= PROBLEM TO WORK ON =
Take nothing but the lines from the one with "You are a GUI" through the one with "This screenshot has width=745, height=466." in the entries below, both ends kept, and return them exactly with pictures left out.

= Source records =

::::::

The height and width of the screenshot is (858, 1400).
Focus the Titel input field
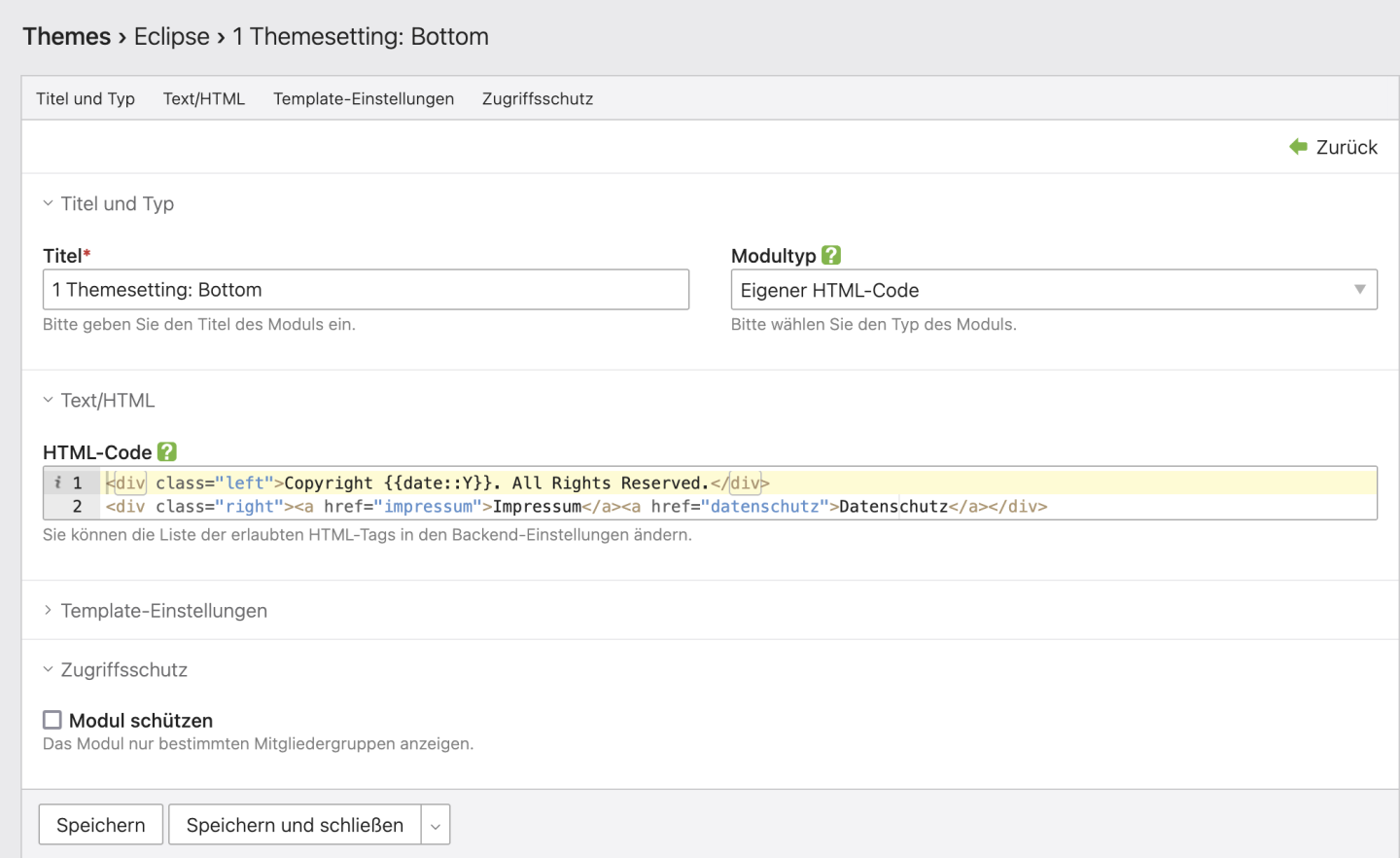coord(366,290)
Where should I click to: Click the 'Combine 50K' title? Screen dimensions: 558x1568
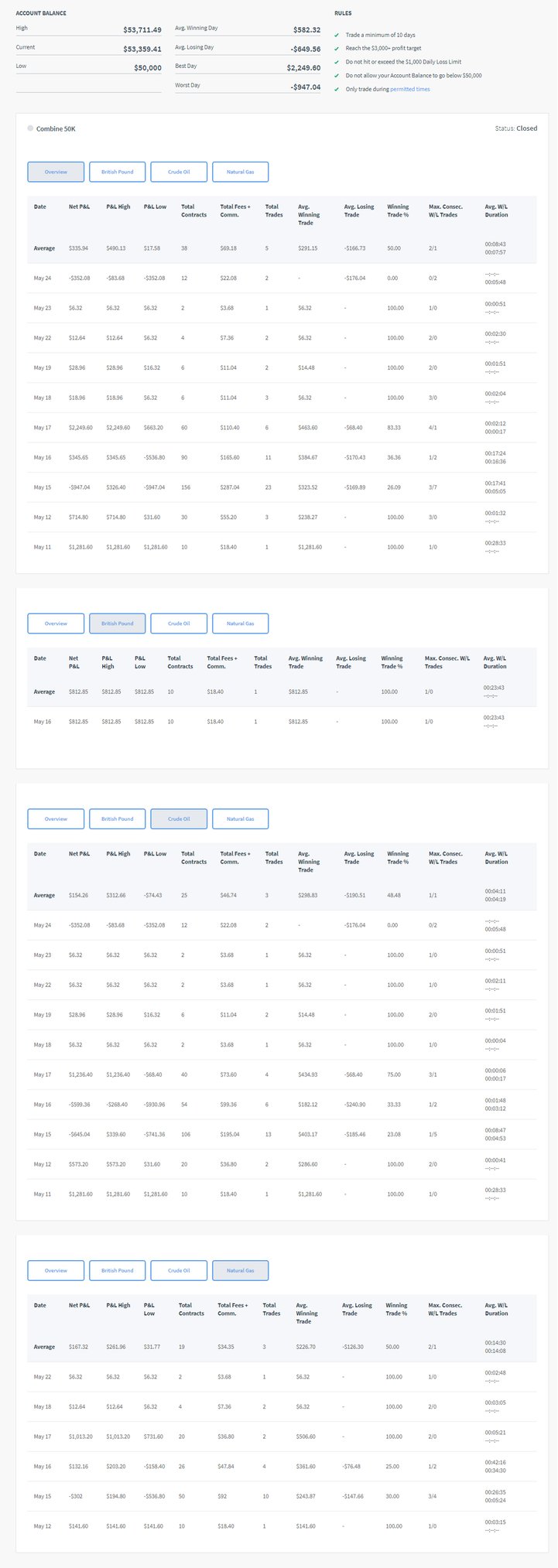point(56,128)
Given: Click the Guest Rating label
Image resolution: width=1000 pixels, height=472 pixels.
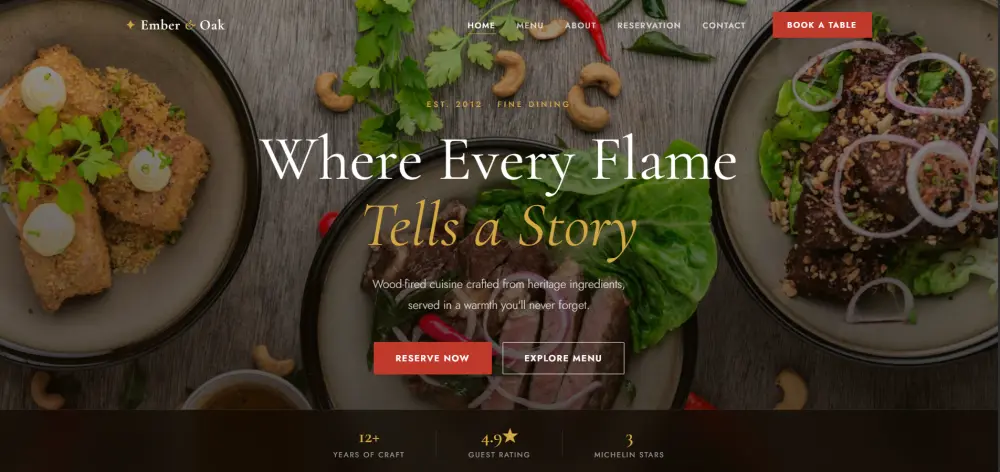Looking at the screenshot, I should point(499,455).
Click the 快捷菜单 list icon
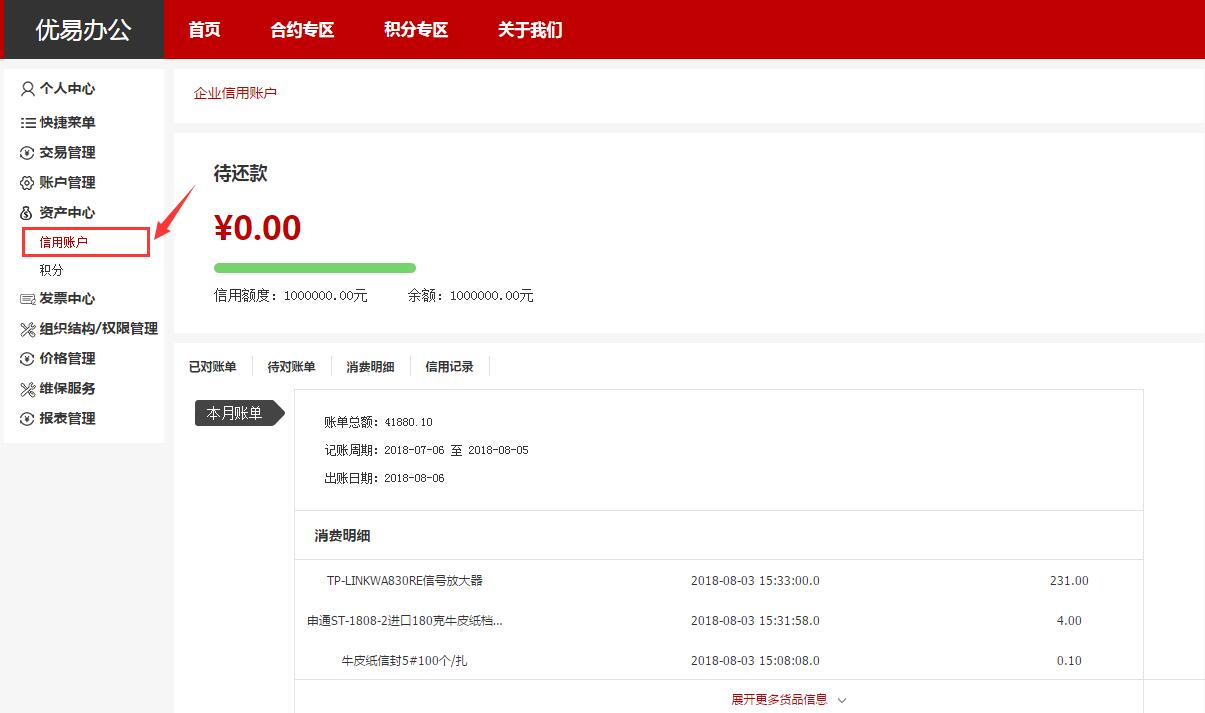Viewport: 1205px width, 713px height. pyautogui.click(x=28, y=123)
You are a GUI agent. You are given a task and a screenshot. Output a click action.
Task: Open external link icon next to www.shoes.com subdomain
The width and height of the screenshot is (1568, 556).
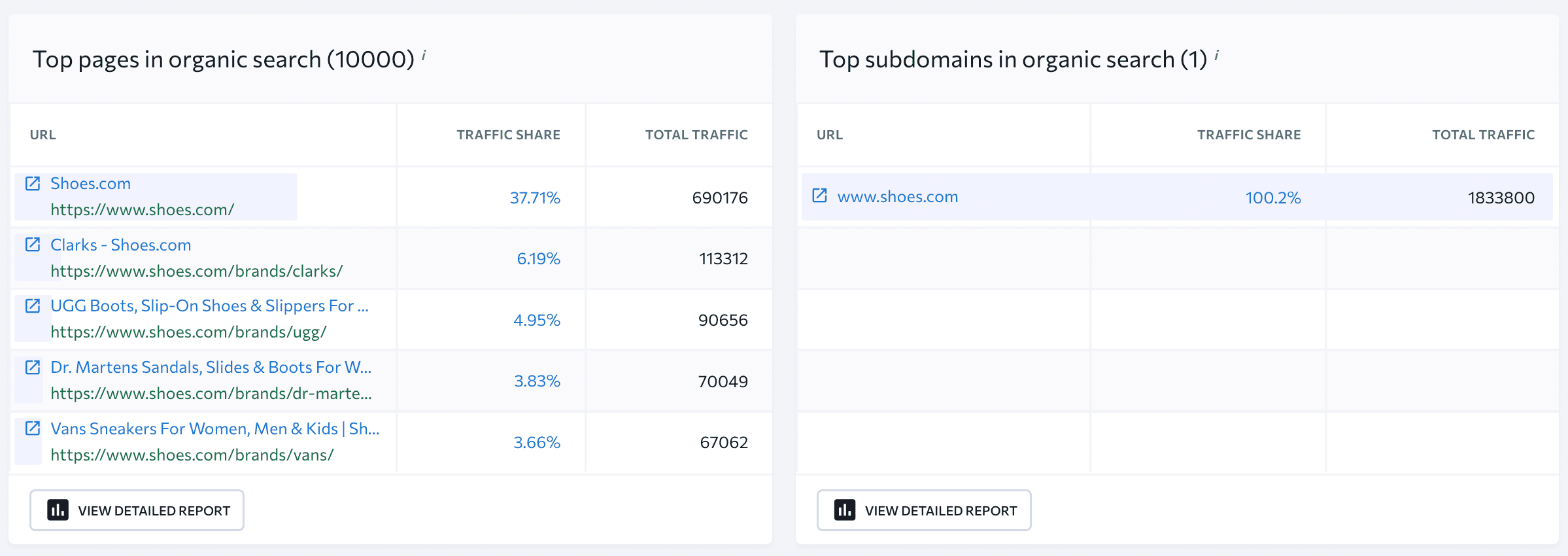point(819,196)
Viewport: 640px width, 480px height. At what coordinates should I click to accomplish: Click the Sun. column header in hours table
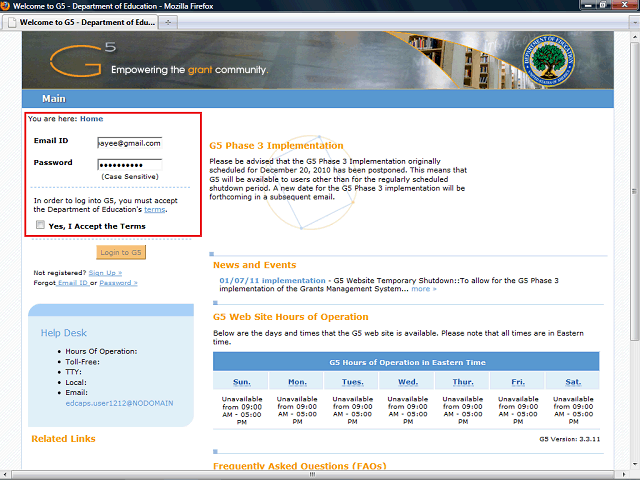click(x=242, y=382)
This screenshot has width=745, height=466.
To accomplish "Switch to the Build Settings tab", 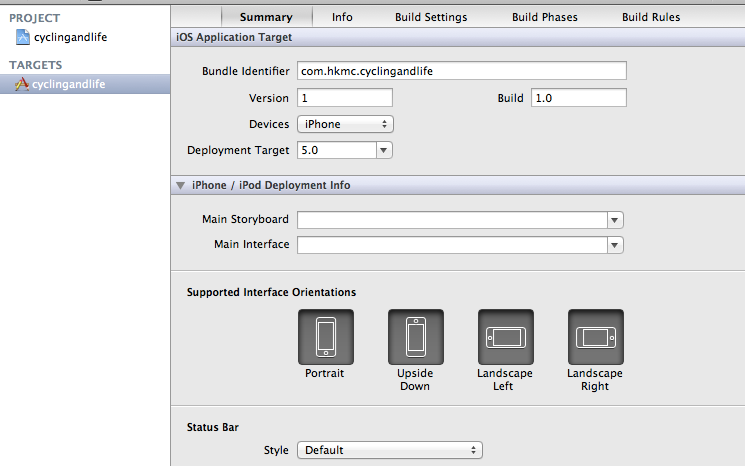I will pyautogui.click(x=432, y=17).
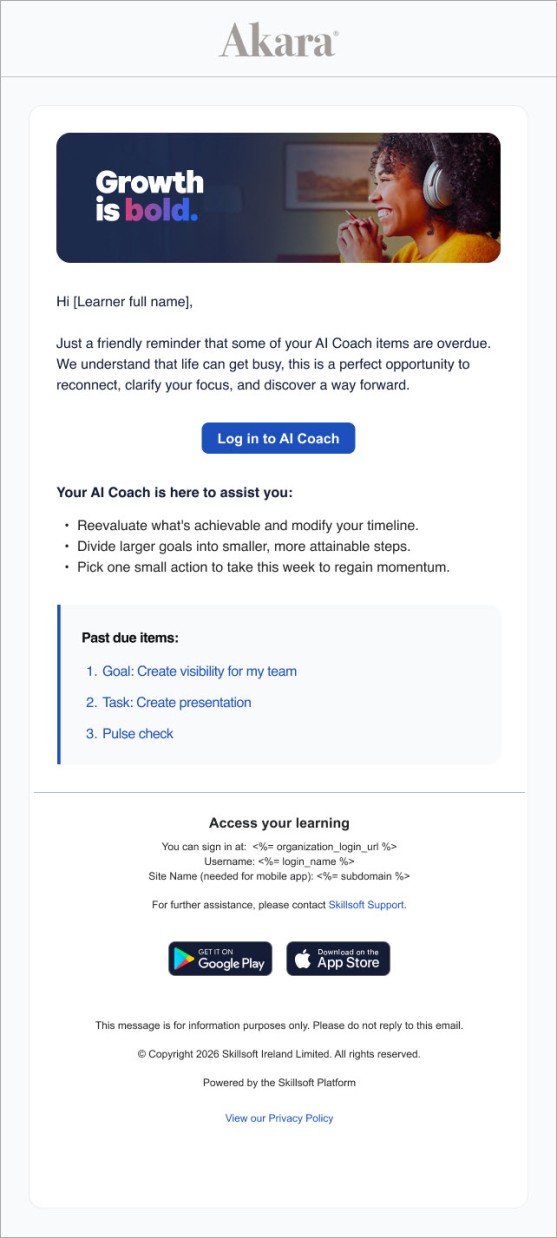Open the Pulse check past due item

137,733
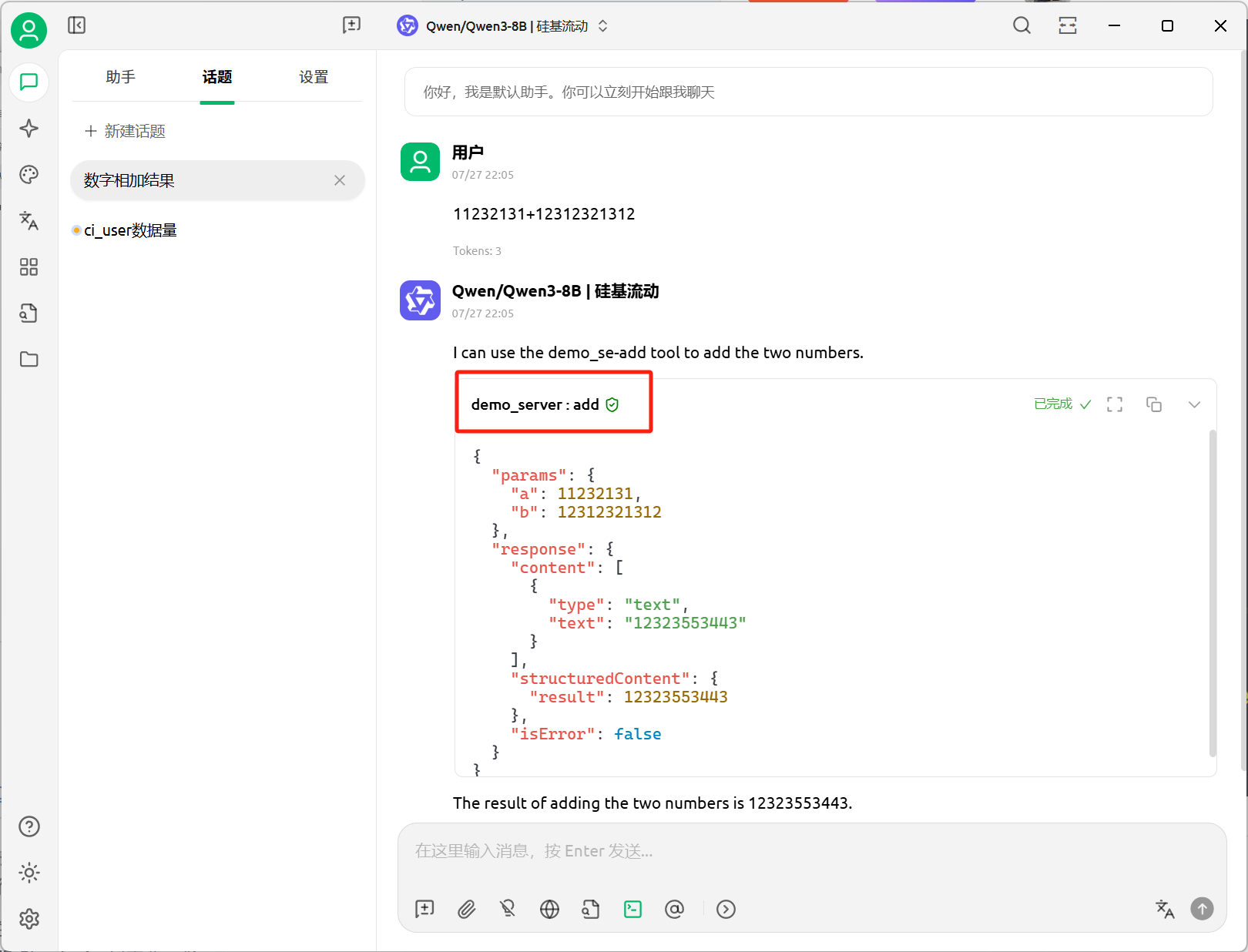The width and height of the screenshot is (1248, 952).
Task: Toggle the MCP server terminal icon
Action: click(x=632, y=910)
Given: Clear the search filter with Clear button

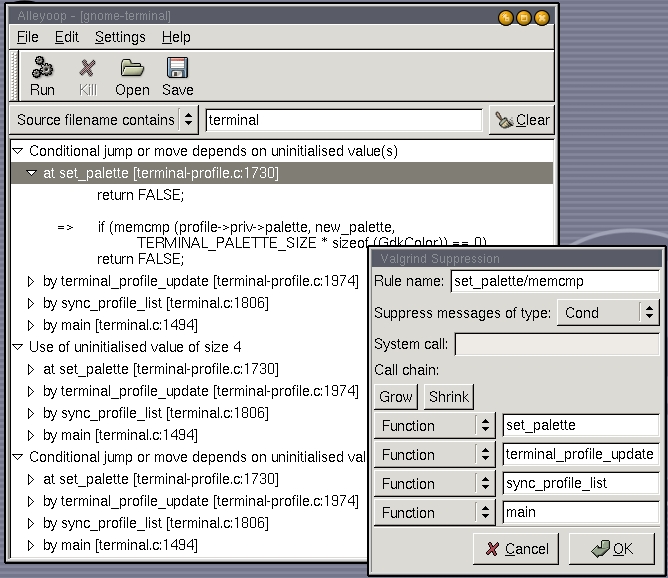Looking at the screenshot, I should coord(521,120).
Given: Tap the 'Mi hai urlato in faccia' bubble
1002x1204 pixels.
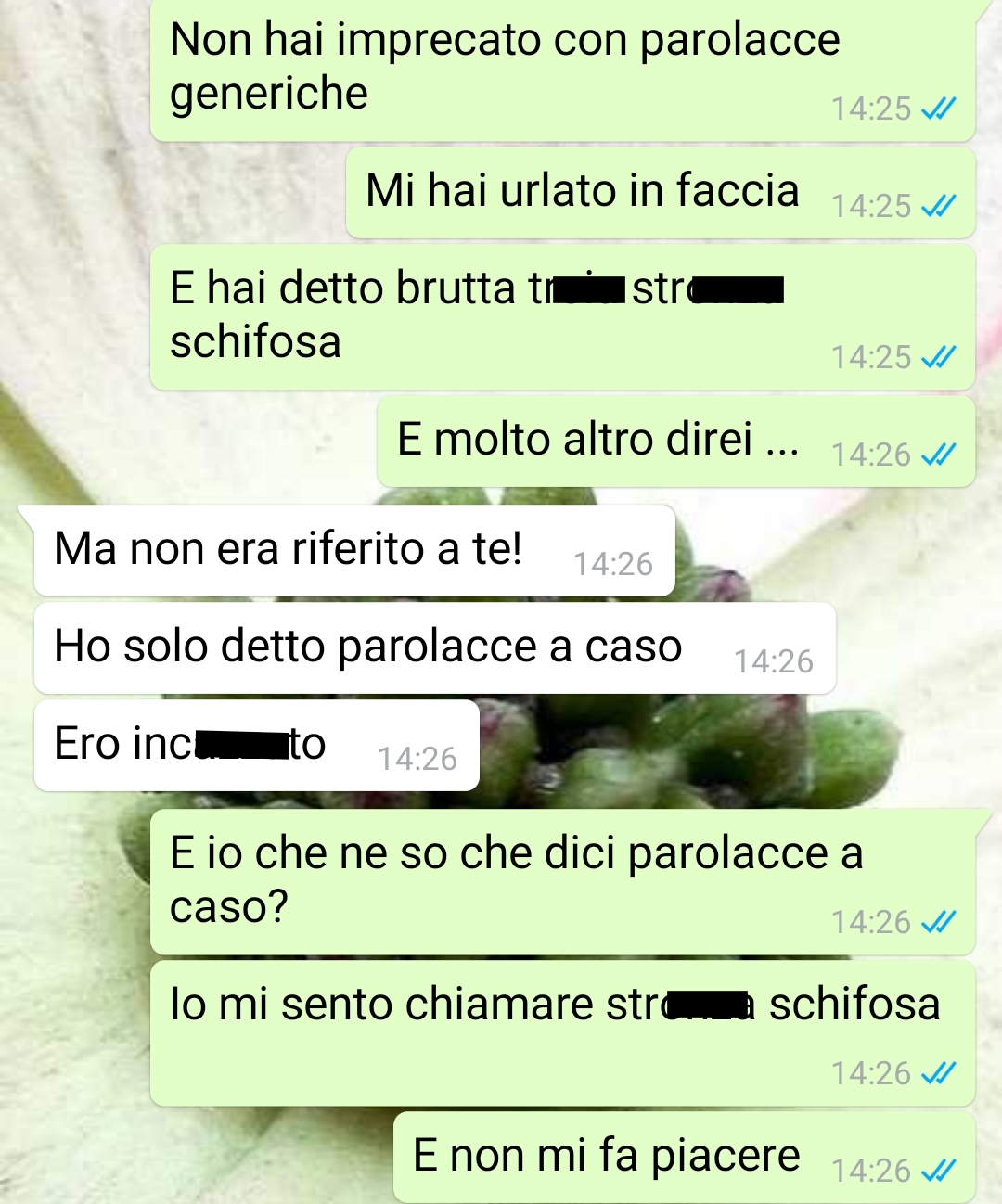Looking at the screenshot, I should 660,193.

::::::

= OUTPUT =
You are a GUI agent. You are given a task and a screenshot. Output a click action.
Task: Open external link icon next to www.shoes.com subdomain
The width and height of the screenshot is (1568, 556).
point(819,196)
Viewport: 640px width, 480px height. At what coordinates should I click to accomplish: Click the Sun. column header in hours table
click(x=242, y=382)
This screenshot has width=745, height=466.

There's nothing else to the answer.